WORK INSTRUCTIONS: Since pictures are not wanted in the copy, output only the rest of each record exactly.

TASK INPUT:
-------------------------

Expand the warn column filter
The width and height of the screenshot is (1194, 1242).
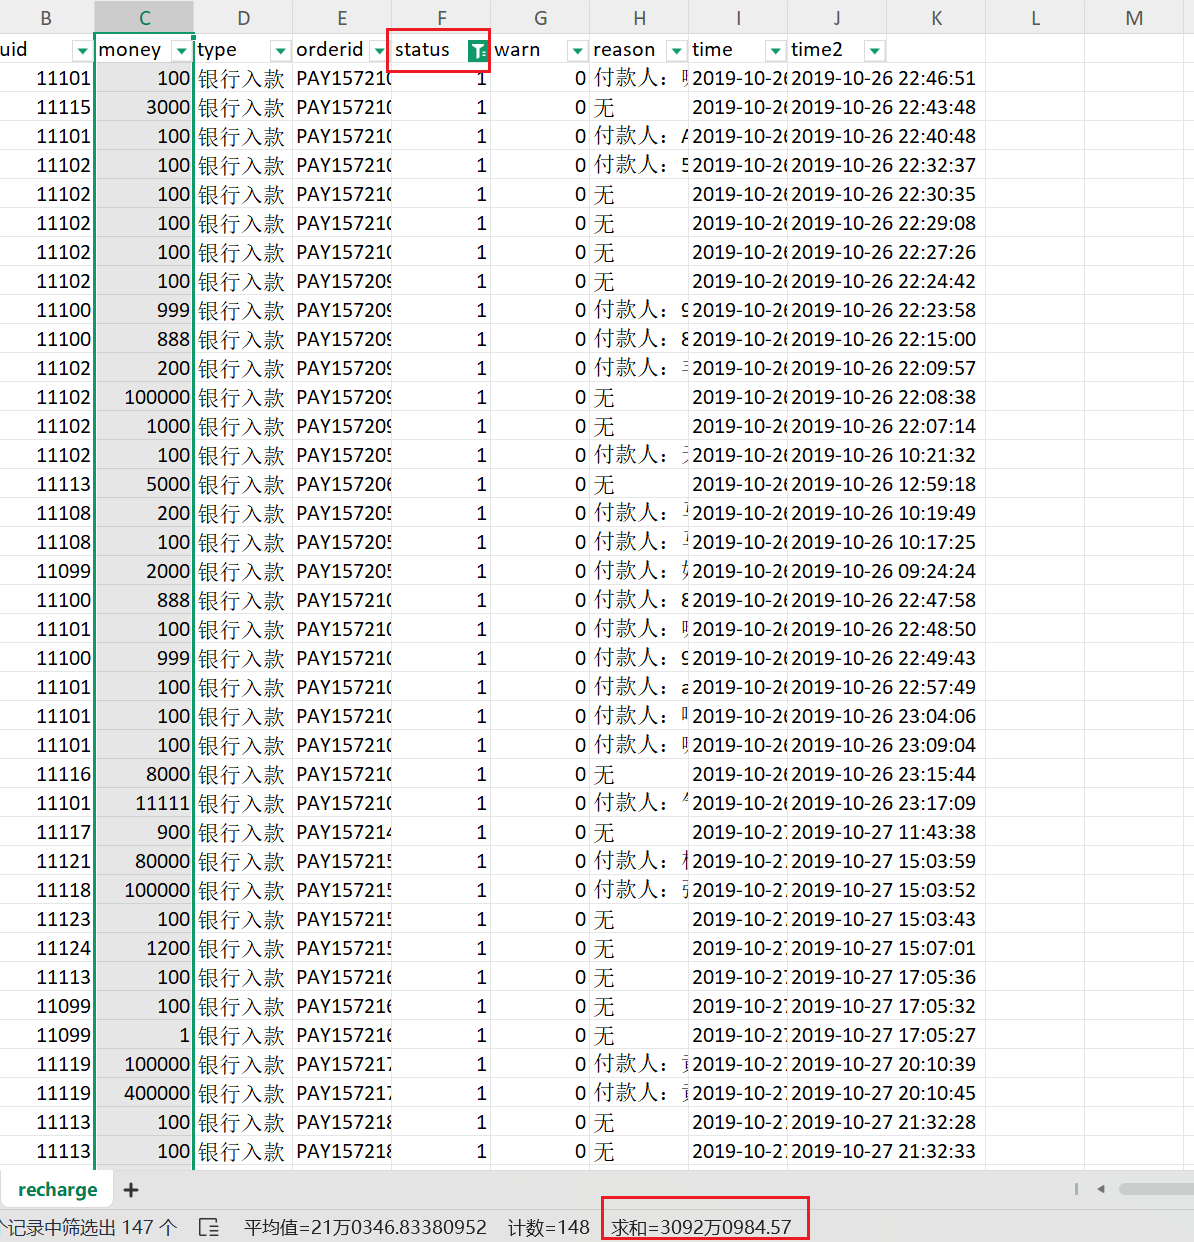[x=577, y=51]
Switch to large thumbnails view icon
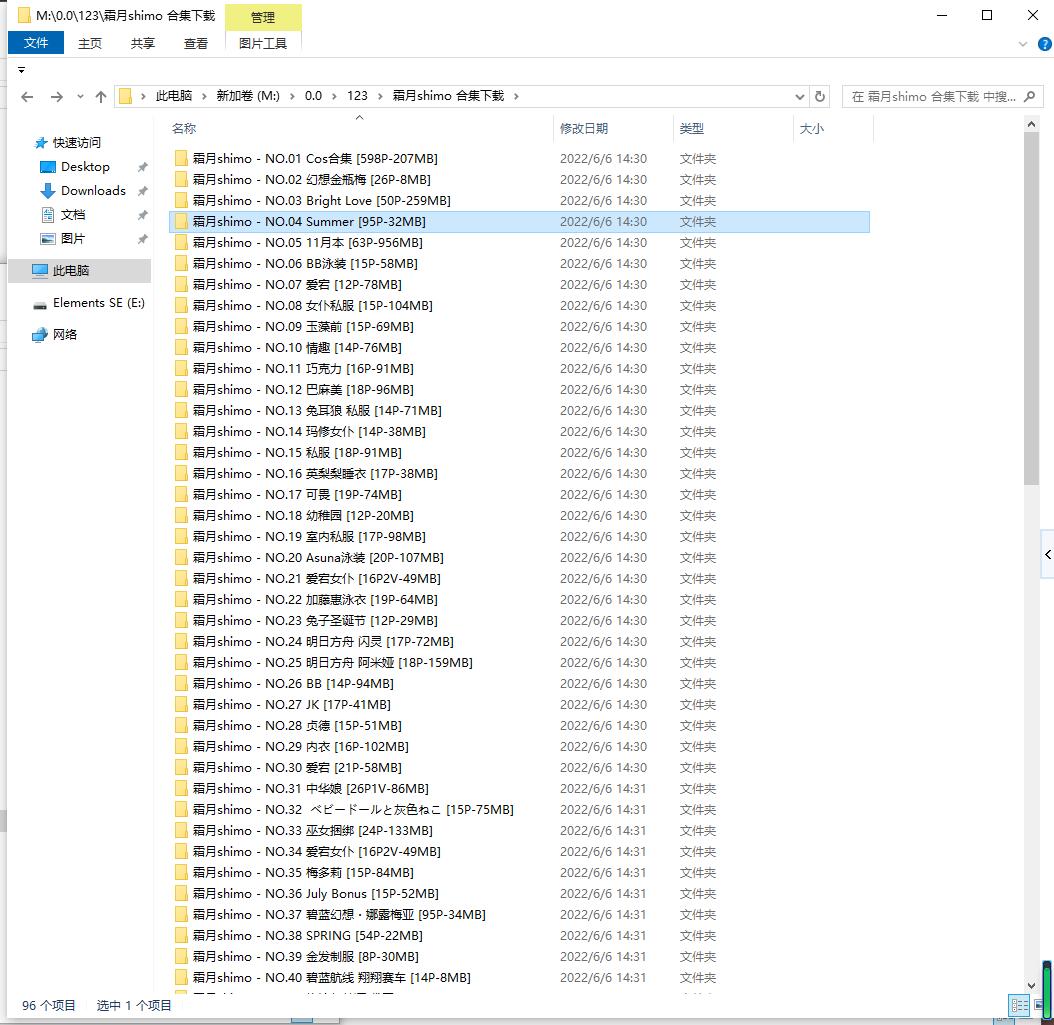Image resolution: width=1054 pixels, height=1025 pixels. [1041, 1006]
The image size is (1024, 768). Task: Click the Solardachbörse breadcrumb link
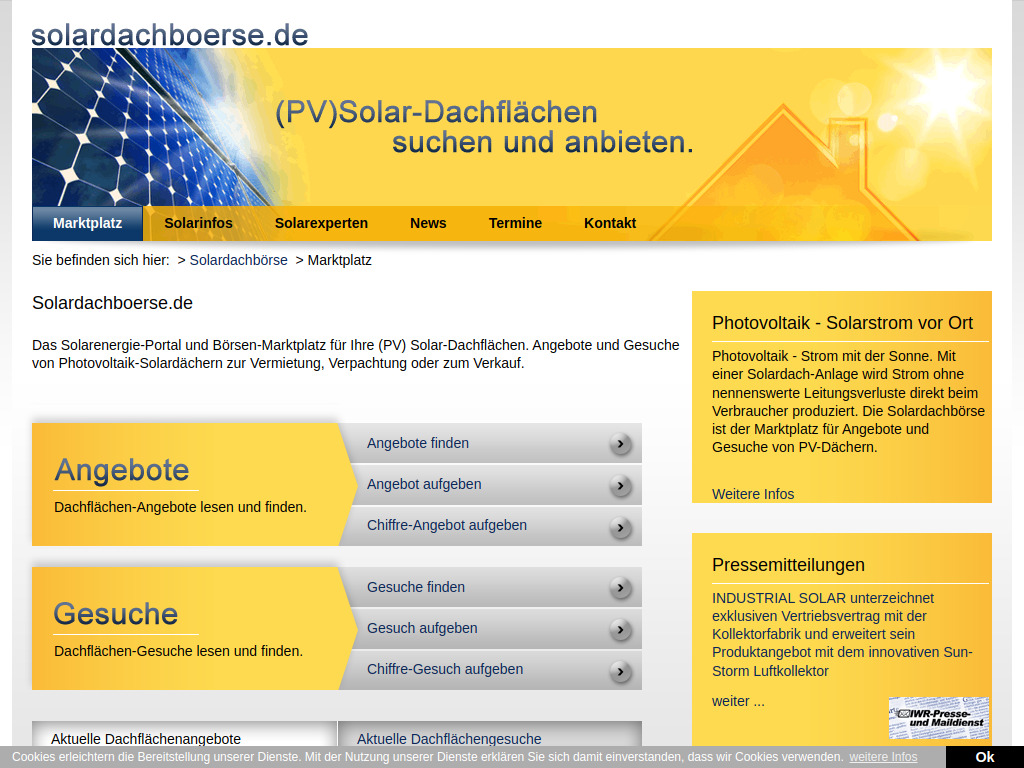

-------------------------

YOUR SOLUTION:
Expand the warn column filter
The width and height of the screenshot is (1194, 1242).
[x=577, y=51]
Switch to large thumbnails view icon
Image resolution: width=1054 pixels, height=1025 pixels. [1041, 1006]
The image size is (1024, 768). Task: Click the Solardachbörse breadcrumb link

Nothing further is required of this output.